Trotzdem ist dies so etwas wie die Geburtsstunde von Fantasy und mithin auch des Rollenspiels im deutschsprachigen Raum. Denn FOLLOW (»Fellowship Of the Lords Of the Lands Of Wonder«) hatte (und hat, denn der Club existiert ja immer noch – und lebendiger denn je!) seine 3 »Standbeine«, von denen die Beschäftigung mit Fantasyliteratur nur eines war.

Das zweite ist (als »Geselligkeit«) die aktive Entwicklung einer Fantasywelt, zunächst »Lands Of Wonder«, aber schnell dann „Magira“ genannt. Etwas Derartiges macht in der Regel der Fantasyautor, der seine Romane und Stories dort schreibt, selbst und vorab, und heutzutage, bei Rollen- und anderen Spielen, auch jeder halbwegs engagierte Hobbyautor ebenfalls (bei MIDGARD die »Supporter-Crew«, die Quellenbücher und Abenteuer schreiben). In FOLLOW/auf Magira macht jeder Follower/Magiraner mit. Ist man einmal dort beigetreten und aufgenommen, hat man gleich zweierlei »Identitäten«: seinen Follower-Status als Mitglied einer Gruppe (eines Clans) und darüber hinausgehend auch seinen Status als Bewohner der Fantasywelt Magira mit der dort angesiedelten Persönlichkeit. Dies stellt auch so etwas wie Rollenspiel dar; die Verbindung ist jedoch sehr viel intensiver als zu einer RPG-Figur, ist man es »doch selbst« und gestaltet seine Figur (weniger nach festen »Regeln«, sondern halbwegs so, wie man Lust hat; man »lebt« sie/sich zeit seines Magiradaseins).

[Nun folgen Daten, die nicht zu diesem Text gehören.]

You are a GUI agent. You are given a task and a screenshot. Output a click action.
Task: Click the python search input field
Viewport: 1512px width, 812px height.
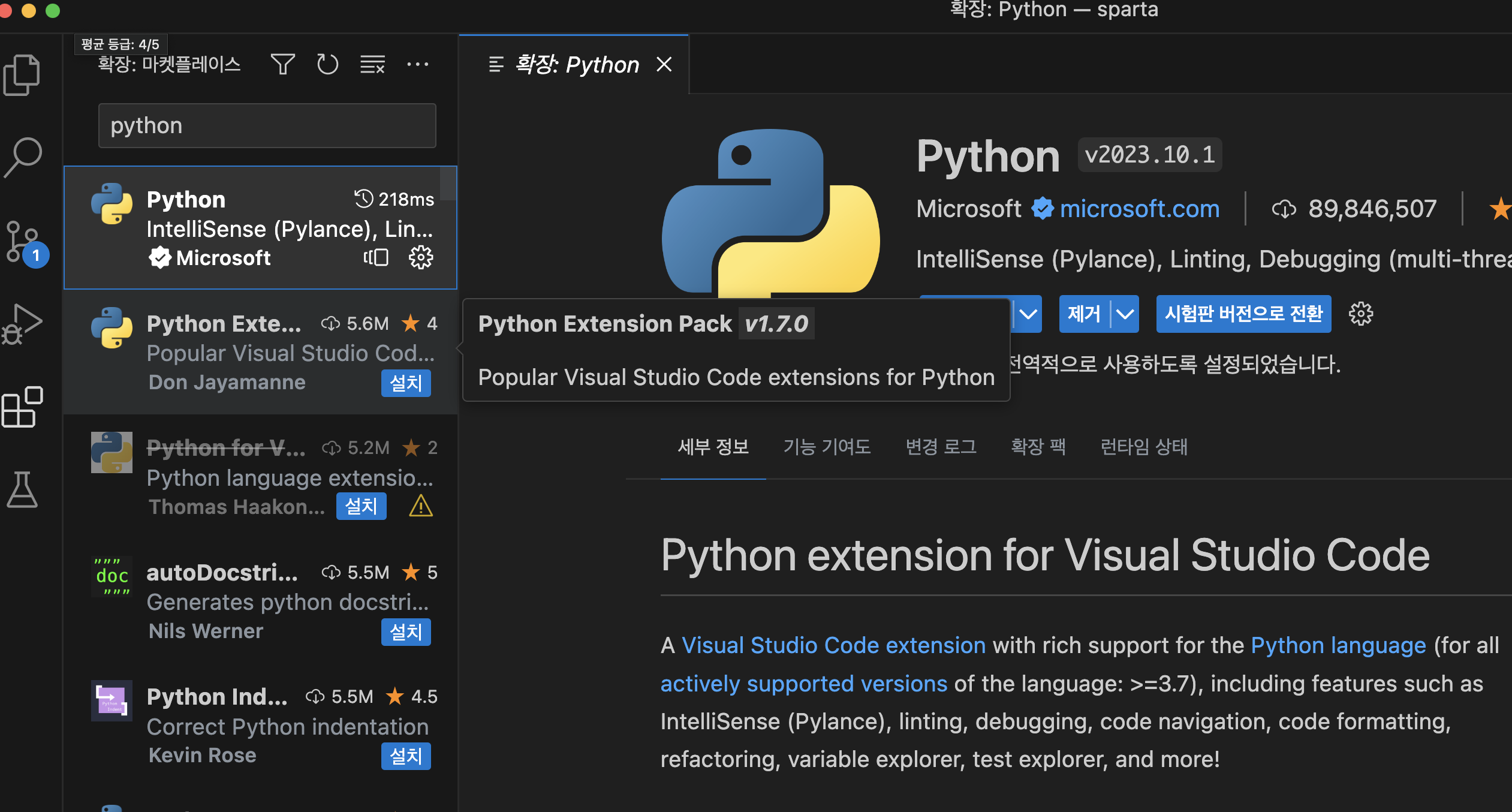pyautogui.click(x=267, y=126)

Es ist also kein »geregeltes«, sondern eher ein freies Rollenspiel. Und dabei hatte und hat FOLLOW schon immer auch sein SPIEL. Es heißt (recht martialisch) „Armageddon“, ist ein strategisches Spiel mit Fantasyelementen und alt, sehr alt; so alt, dass eigentlich jeder intensiv im Fantasy-/Spielegenre Engagierte schon mal irgendwie, irgendwann, irgendwo von ihm gehört hat (oder einen kennt, der schon mal – und so weiter). Bis zum Auftreten der ersten Rollenspiele war es 10 Jahre lang das einzige seiner Art (ja das einzige Spiel mit Fantasyhintergrund?) in Deutschland. Es beeinflusste zahlreiche andere Spiele, darunter Post- und Computerspiele (wobei es nie als Computerspiel programmiert wurde – viele versuchten es – spricht das nun für Armageddon oder gegen die Programmierer?), wird in kleinen lokalen Spielgruppen immer noch gepflegt und in seiner ursprünglichen und größten Ausprägung einmal im Jahr auf dem Jahrestreffern von Follow, dem FEST DER FANTASIE. Dort laufen drei ganze Tage lang auf 3 mit Hex-Muster überzogenen Spielplatten von jeweils 2 Meter Durchmessern Runden ab und wird die großräumige Geschichte Magiras simuliert; und das nicht nur auf ein- und derselben unveränderten Landschaft, sondern seit 1967, weshalb es die Bezeichnung „Das Ewige Spiel“ mehr als verdient.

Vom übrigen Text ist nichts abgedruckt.